At age five, Jono was adopted by a kind lady who raised him and gave him a loving home.  Still, the rejection by his birth parents was devastating.  His young life was made of dark days filled with anger.  In his 20s, he tried contacting his birth parents by sending them a letter, hoping to meet them in person.  Promptly, he received a letter signed by both of them.  Not only did they refuse to meet him, in addition, they told him that any future attempt for contact would be ignored.  It was like peeling his old wound open all over again and rubbing salt on it . . . 

On the internet, I also found a video of an adoptive father and daughter duo in Italy.  The little girl with Down's Syndrome was abandoned by her birth parents.  After being rejected by twenty families, she was finally adopted by a single man who is a volunteer worker for people with disabilities.  Ever since the adoption, the life of this happy dad revolves around his child.  Play time, activity time, snuggle time.  The little girl is bathed in undivided attention.

Stories like these are fascinating to me.  How come some strangers can see past the physical conditions of these children and take them in as their own, while others, including the birth parents, have a hard time accepting them?  What is it that makes some people love more readily than others?

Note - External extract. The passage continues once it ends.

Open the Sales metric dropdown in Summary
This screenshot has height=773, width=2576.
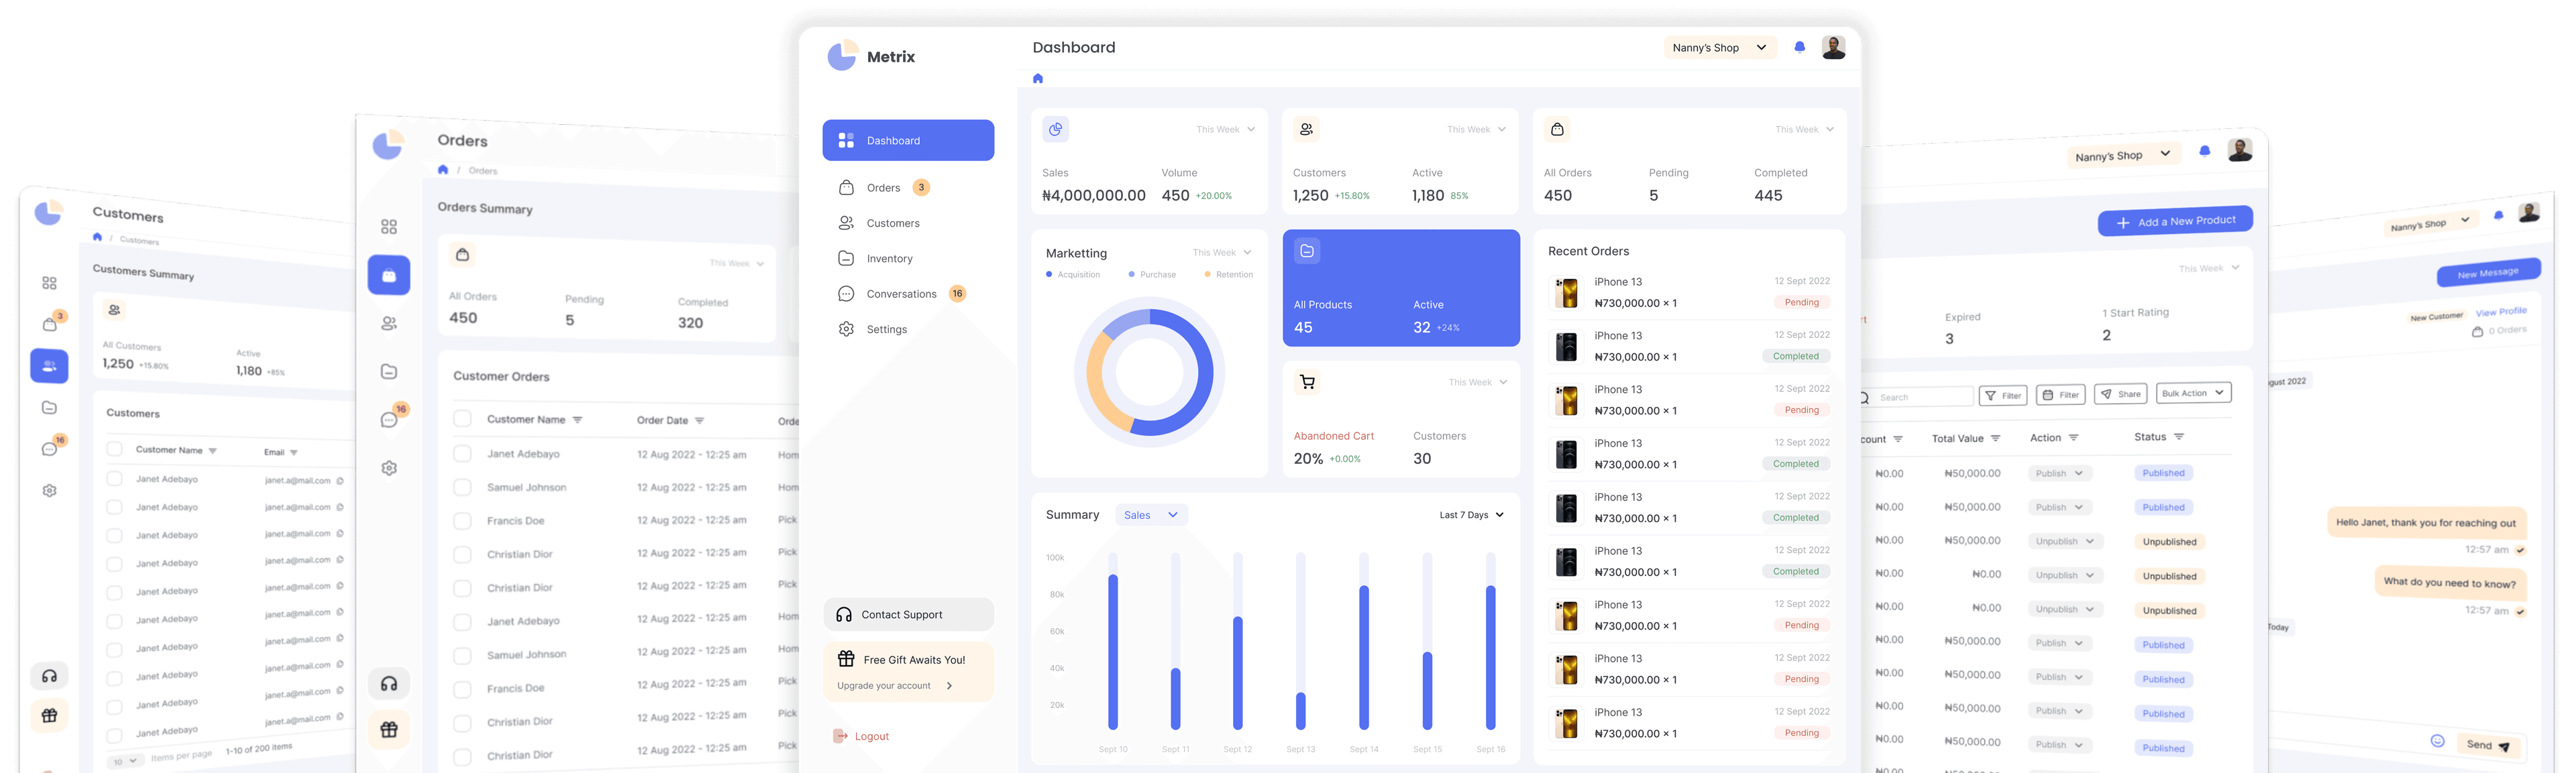1151,514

I know many people who married someone who have children from previous relationships.  In most cases, although they love their spouses enough to marry them, the love does not seem to extend far enough to encompass the stepchildren.  Some become very jealous and feel the need to compete for the attention of their spouses.  Some couples have children together after they got married.  These "joint children" are clearly favored by their stepparents over their older half siblings.  In cases where both spouses have children before they got married, the parents and their two sets of children are almost always on a tribal divide.  

I only know of one single family where the spouses, both have children from previous marriages, vowed that there will never be any "your kids vs my kids", but only "our kids".  Their commitment to loving and raising the children equally and wholeheartedly is quite amazing.  Sure enough, their immense love is appreciated and reciprocated by all their children.  

My mother's father died when she was very young.  Grandma remarried when Mama was seven years old.  In an old, patriarchal society, girls were seen as a burden to the family.  Grandma's new husband did not want to take on somebody else's daughters.  Before she could join her new husband's family, Grandma gave my mother to another family and sent my little aunt to an orphanage.  

It took years for Mama to get over the fact that her mother gave up her children for her own survival.  Talking about relationships between stepparents and stepchildren, my mother summed it up very simply, "It really hurts when your new daddy does not love you."